The Czech actors were thrilled to play parts that were more than the usual walk-on bits offered by American productions. “Most American movies that shoot in Prague cast out of the U.S. or England, and the Czech actors only get small parts and they are usually re-dubbed,” says Barbara Nedljáková. “But with HOSTEL, we weren’t trying to double for America. We could play Europeans and be ourselves. We all felt very lucky.”
Wanting HOSTEL to look and feel authentically European, Roth hired Milan Chadima, a Czech D.P. who had recently shot 2nd unit for Terry Gilliam on THE BROTHERS GRIMM. Says Tarantino, “I urged Roth to hire a European D.P. because they see things differently than Americans. They have a naturally more poetic sensibility.”
Roth and Chadima collaborated with production designer Franco Carbone, who had worked with Roth on CABIN FEVER, to create a fun, bright atmosphere that slowly evolves into a bleak and nightmarish universe where the only color is blood. The team carefully chose a color and texture palate for every scene, deriving their aesthetic from the macabre photographs of Joel Peter Witkin and the dark short films of the London-based Brothers Quay (STREET OF CROCODILES).
In order to enhance the story’s visual authenticity, the production shot entirely on location. During the course of the forty-day shoot, the production moved locations 30 times, from the exotic 16th century village Czesky Krumlov, which doubles as the film’s Slovakian village, to the basement of a closed down mental hospital built in 1915.

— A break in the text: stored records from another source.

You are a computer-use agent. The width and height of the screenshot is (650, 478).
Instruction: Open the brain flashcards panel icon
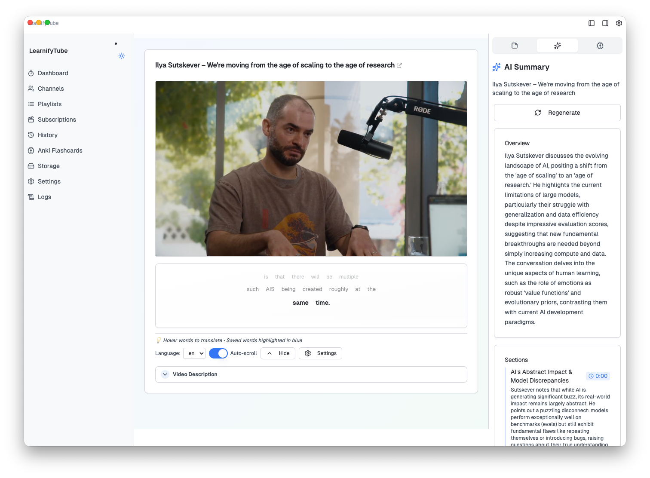coord(600,45)
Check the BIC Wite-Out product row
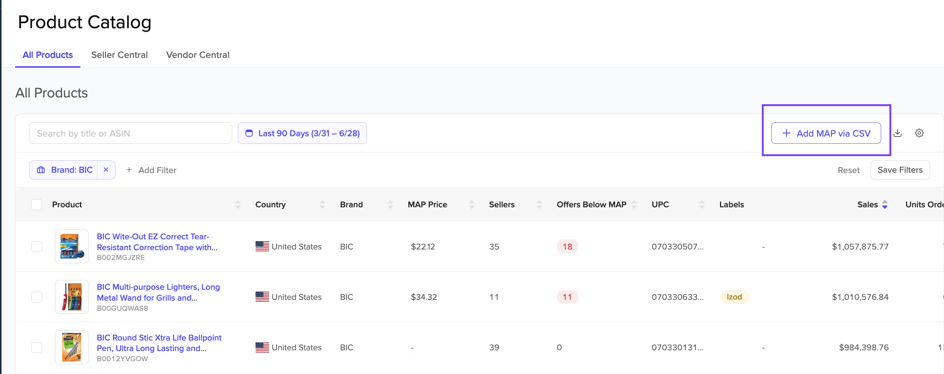944x374 pixels. pos(37,247)
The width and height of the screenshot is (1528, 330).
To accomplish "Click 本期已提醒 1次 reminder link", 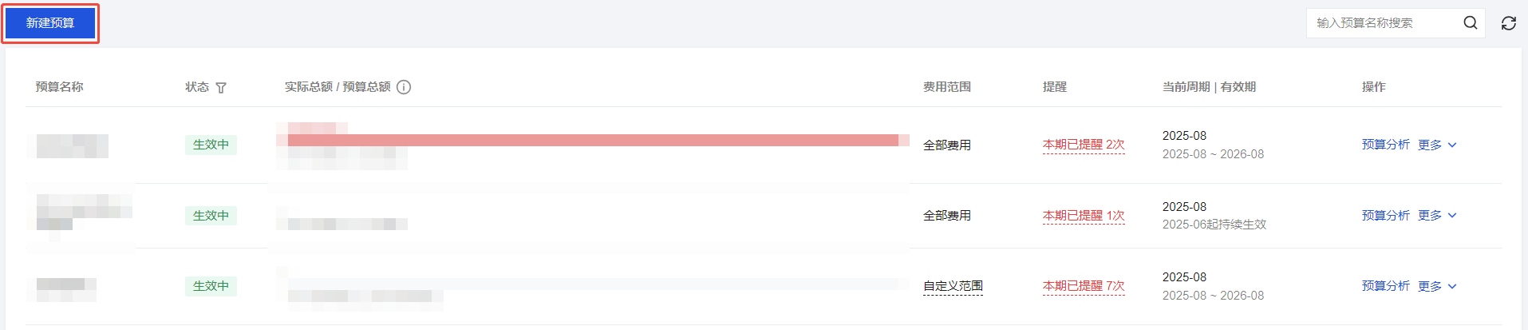I will coord(1083,216).
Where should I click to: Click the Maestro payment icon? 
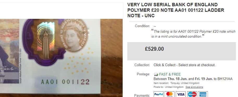coord(192,94)
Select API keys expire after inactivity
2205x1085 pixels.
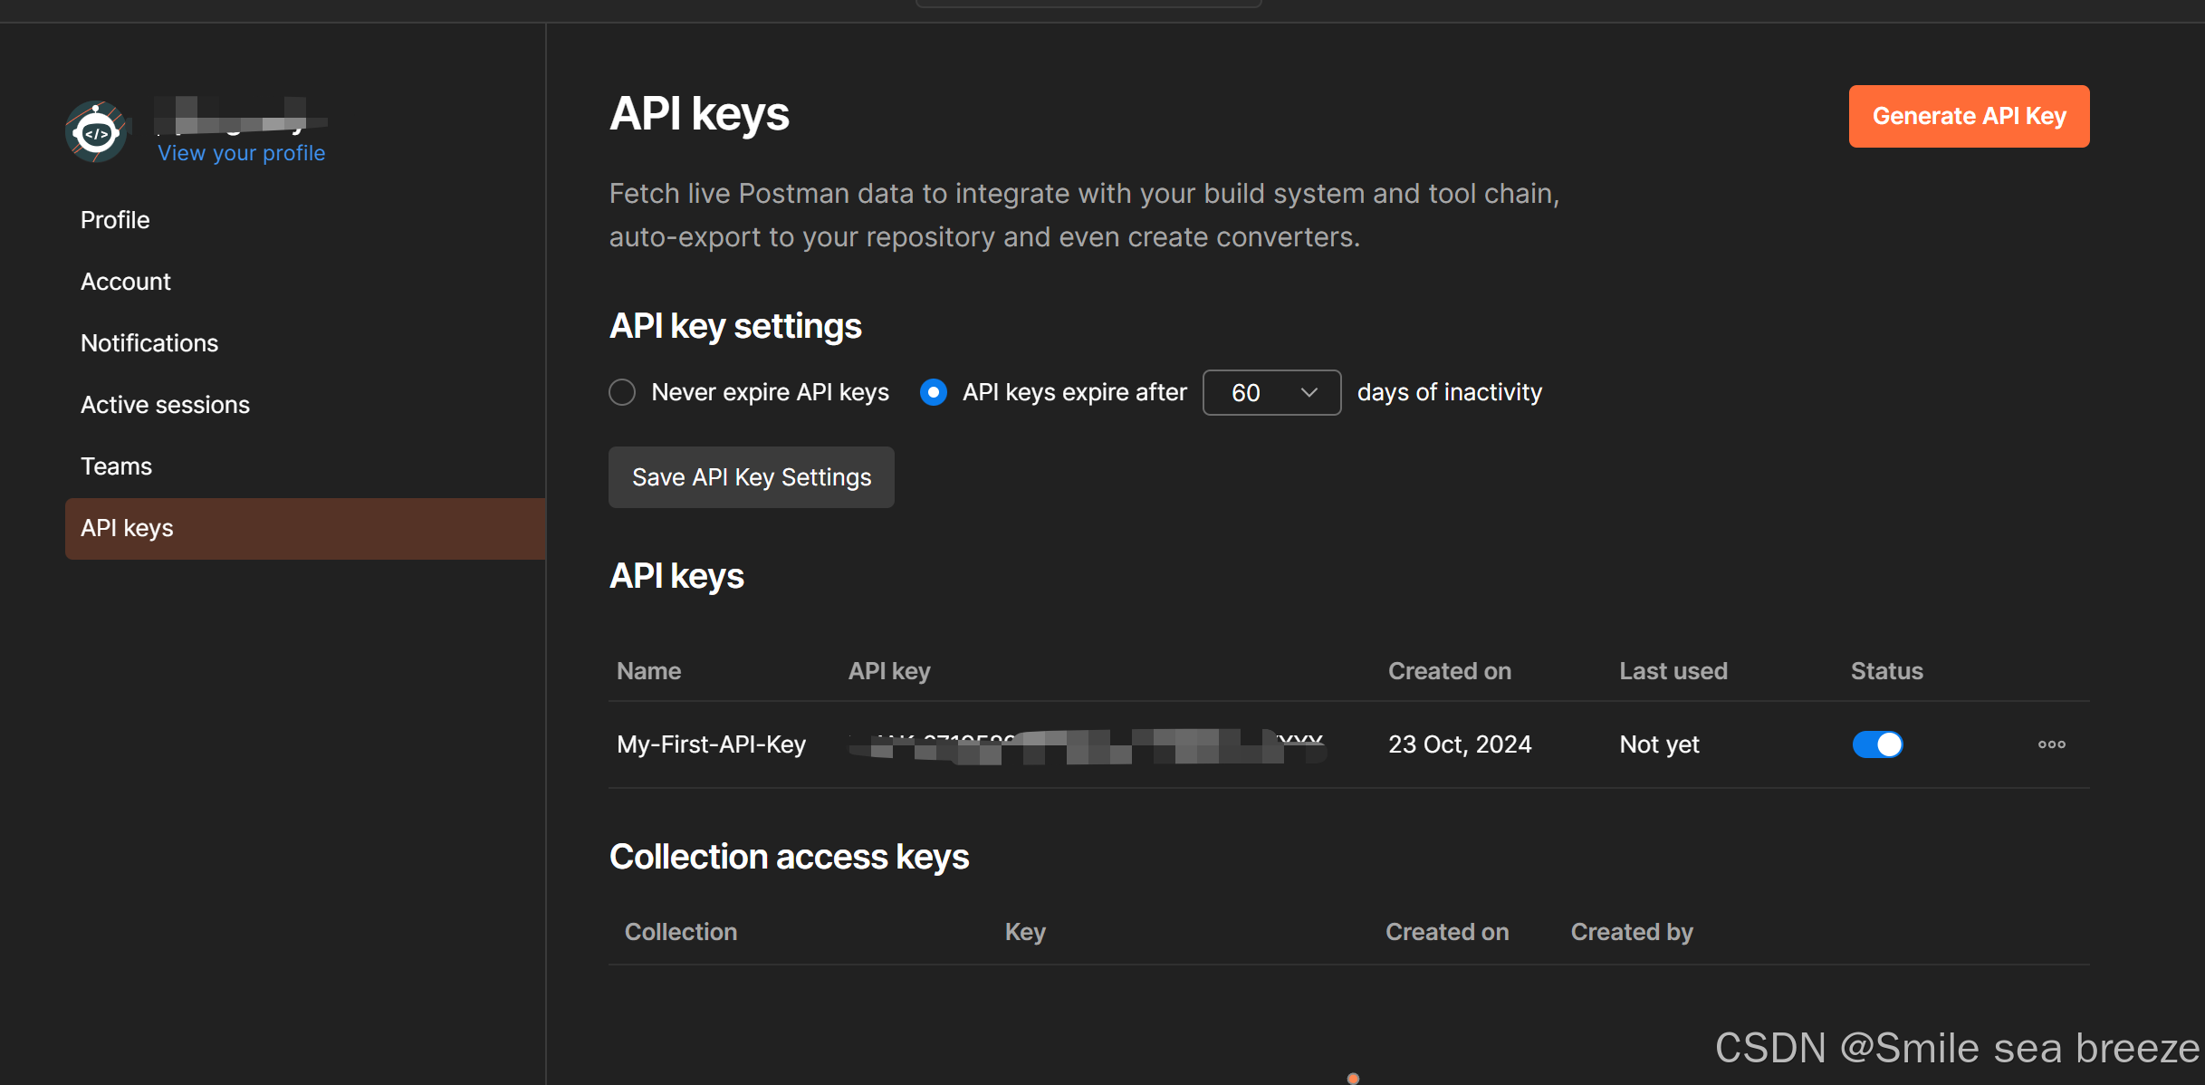[x=933, y=392]
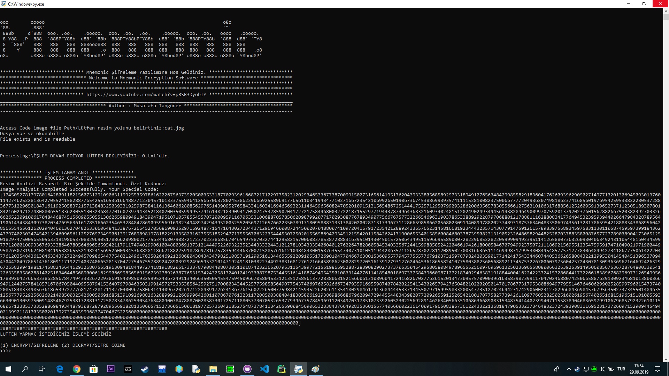Viewport: 669px width, 376px height.
Task: Open the volume control in tray
Action: (x=602, y=369)
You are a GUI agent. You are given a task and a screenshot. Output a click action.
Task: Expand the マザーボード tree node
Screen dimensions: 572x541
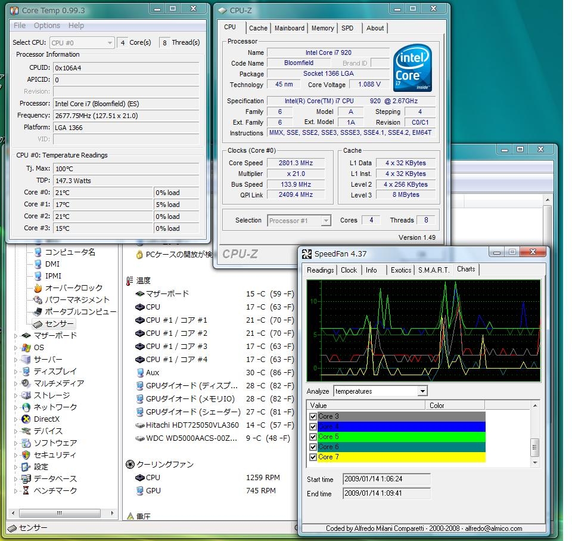tap(16, 336)
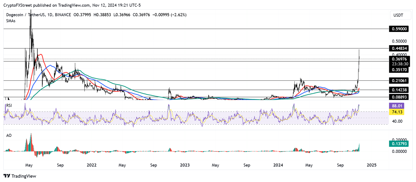Select the 2025 label on the time axis
This screenshot has height=182, width=416.
tap(372, 165)
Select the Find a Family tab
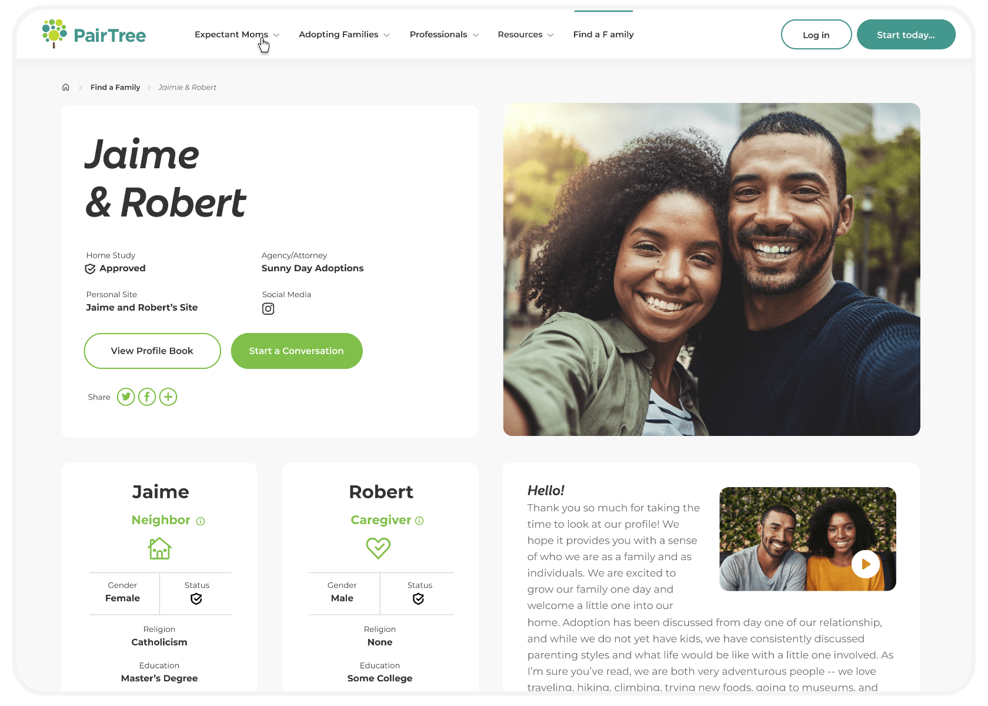The height and width of the screenshot is (706, 988). (x=603, y=35)
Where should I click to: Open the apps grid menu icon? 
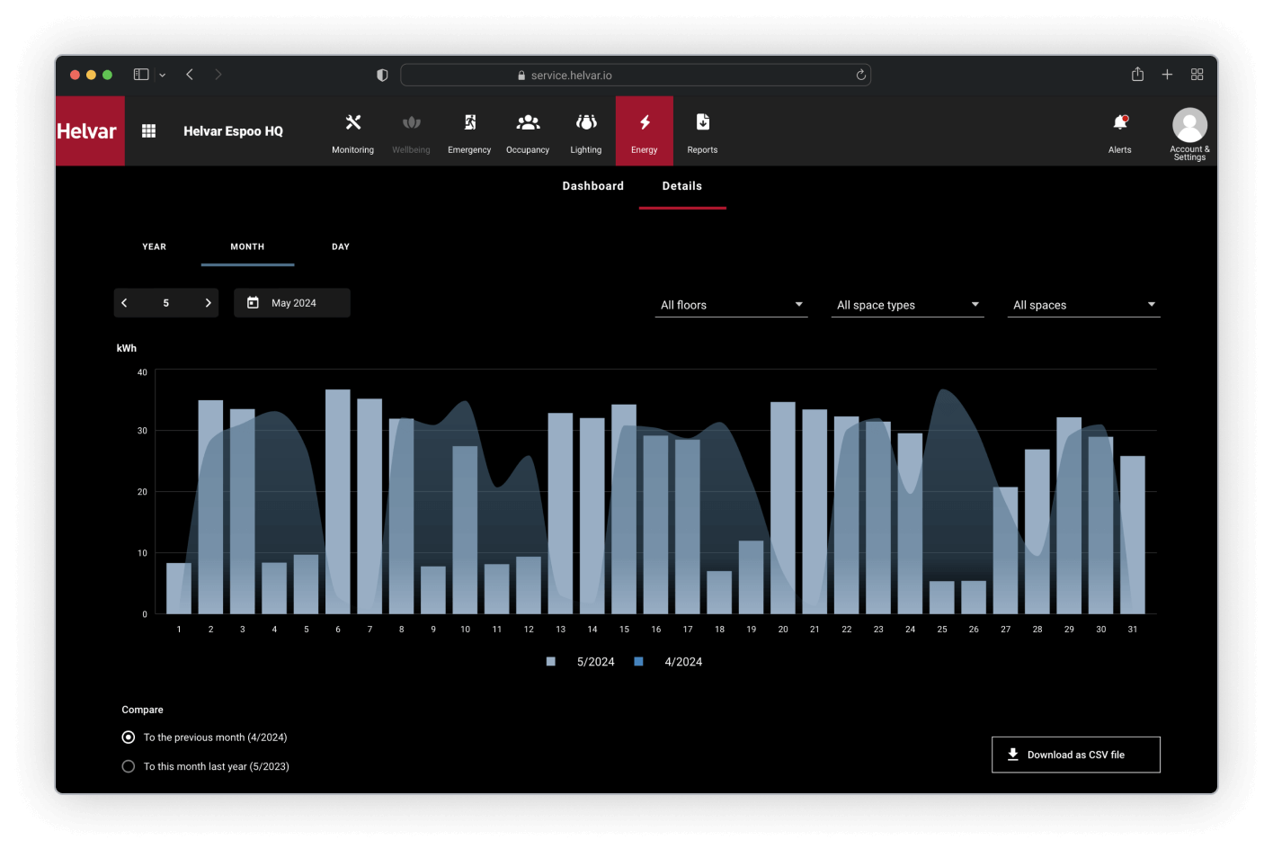click(x=149, y=131)
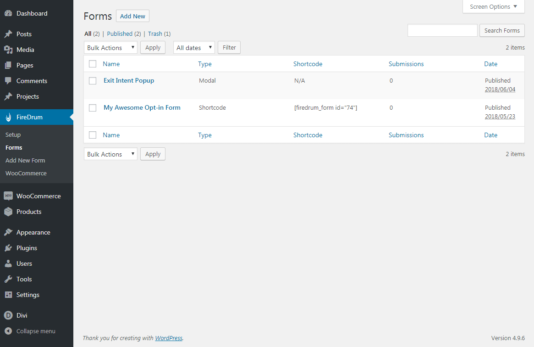
Task: Open the My Awesome Opt-in Form link
Action: (x=142, y=107)
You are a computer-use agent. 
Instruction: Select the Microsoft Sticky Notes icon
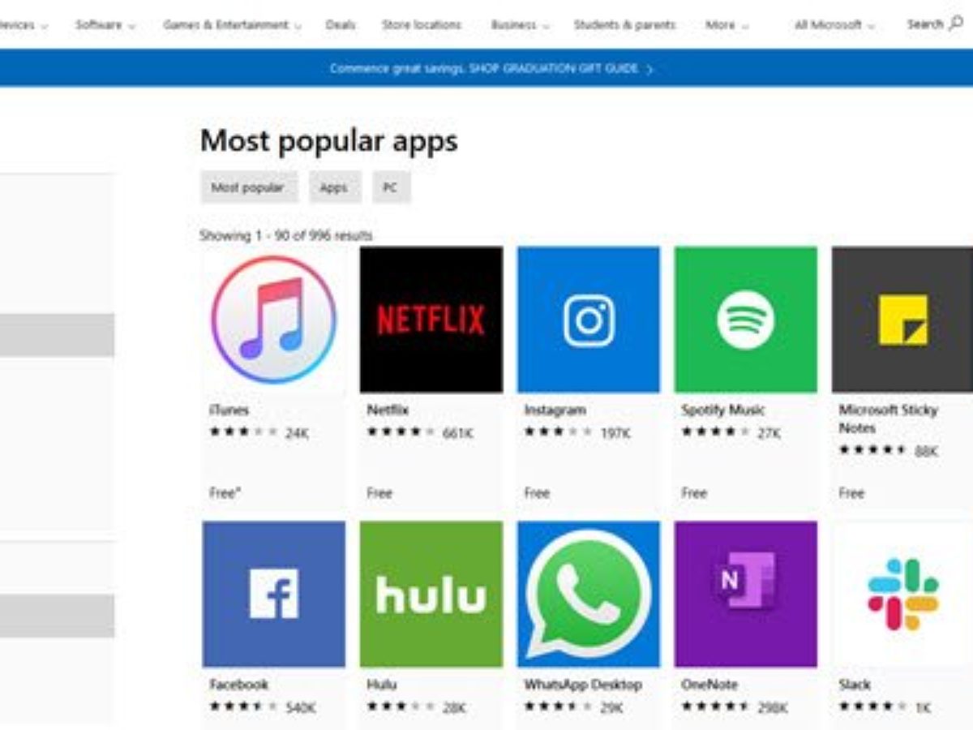902,320
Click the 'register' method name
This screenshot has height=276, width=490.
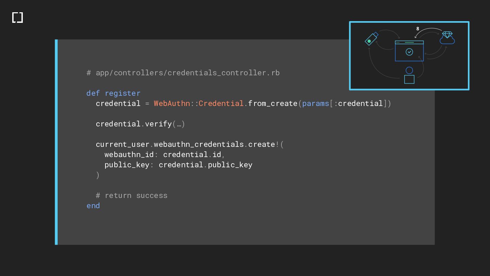pos(123,93)
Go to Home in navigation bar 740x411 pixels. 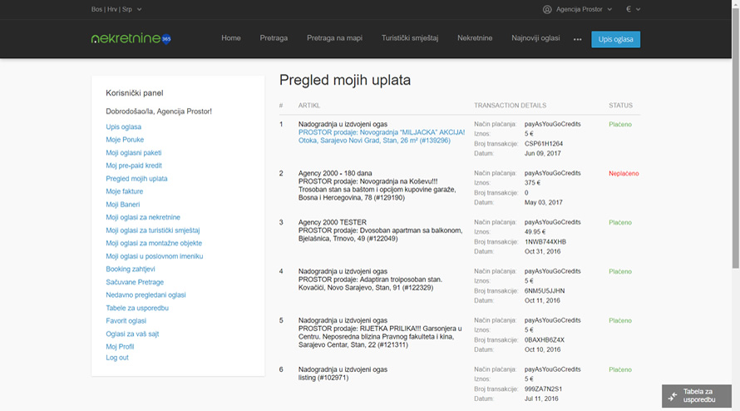click(x=231, y=38)
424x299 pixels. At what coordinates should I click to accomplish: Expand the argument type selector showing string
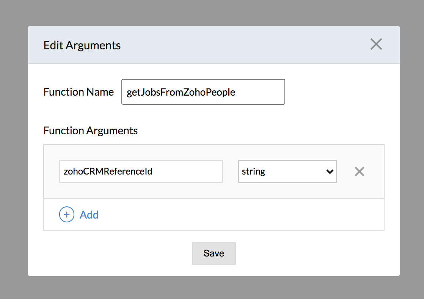point(287,172)
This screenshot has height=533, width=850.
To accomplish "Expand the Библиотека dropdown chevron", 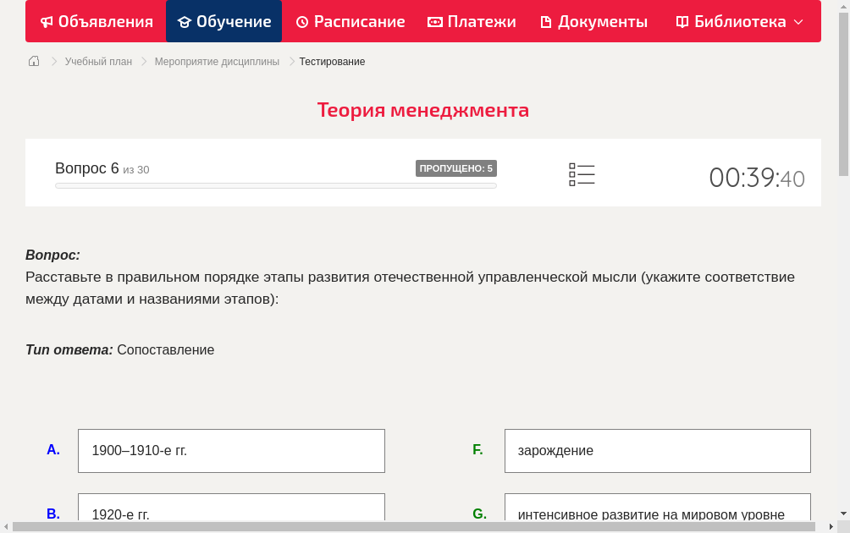I will click(796, 22).
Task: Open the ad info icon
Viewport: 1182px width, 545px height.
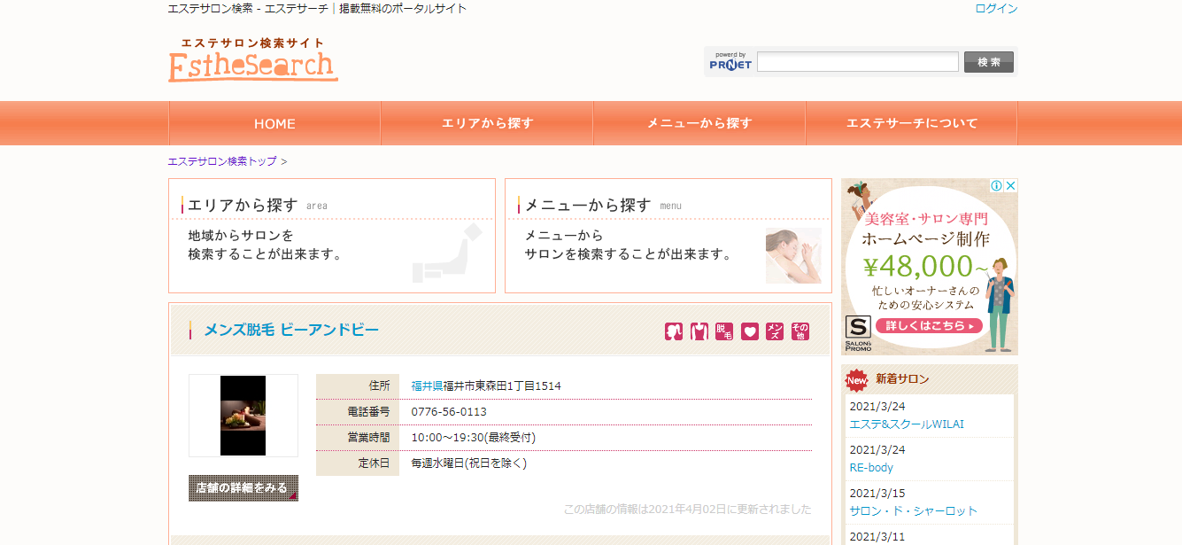Action: (x=996, y=186)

Throughout the production process, Roth knew that HOSTEL would be a marked departure from CABIN FEVER. “I didn’t want to make another horror-comedy,” reports the director. “I wanted HOSTEL to be a pure horror film – one that starts out fun, but gets darker and darker and never looks back or winks at the audience.”
If classic 1970s American horror was the inspiration for CABIN FEVER, then Roth credits Asian and South Korean horror filmmaking as the inspiration for HOSTEL. Yet Roth was relatively ignorant of young Asian masters like Hideo Nakata, Park Chan-Wook, and Takashi Miike until he attended world film festivals during the promotion of CABIN FEVER. “I was exposed to a whole new world of Asian cinema I never knew existed. I was stunned,” says the director. “Their horror films are so much more creative, disturbing, and effective than anything I have seen coming out of America. I started watching as many Asian and South Korean films I could get my hands on.”
Roth cites films like Miike’s AUDITION, Park’s SYMPATHY FOR MR. VENGEANCE, and older films like Sluizer’s THE VANISHING and Hardy’s THE WICKER MAN as important touchstones in the development of HOSTEL. Particularly fond of Miike, Roth even wrote a part in HOSTEL for the cult Japanese director, and was honored when Miike flew to Prague from Japan to play the role.
Relentlessly graphic and deeply disturbing, HOSTEL should confirm Roth as an exciting director poised at the cutting edge of modern horror filmmaking. Like his Asian counterparts, he deliberately stretches genre boundaries in an effort to locate authentic, raw terror. “Directors like Miike and Park have been pushing the envelope of cinema for years,” says Roth. “And that’s always been my goal from the beginning. I think HOSTEL will surprise even hard core genre fans.”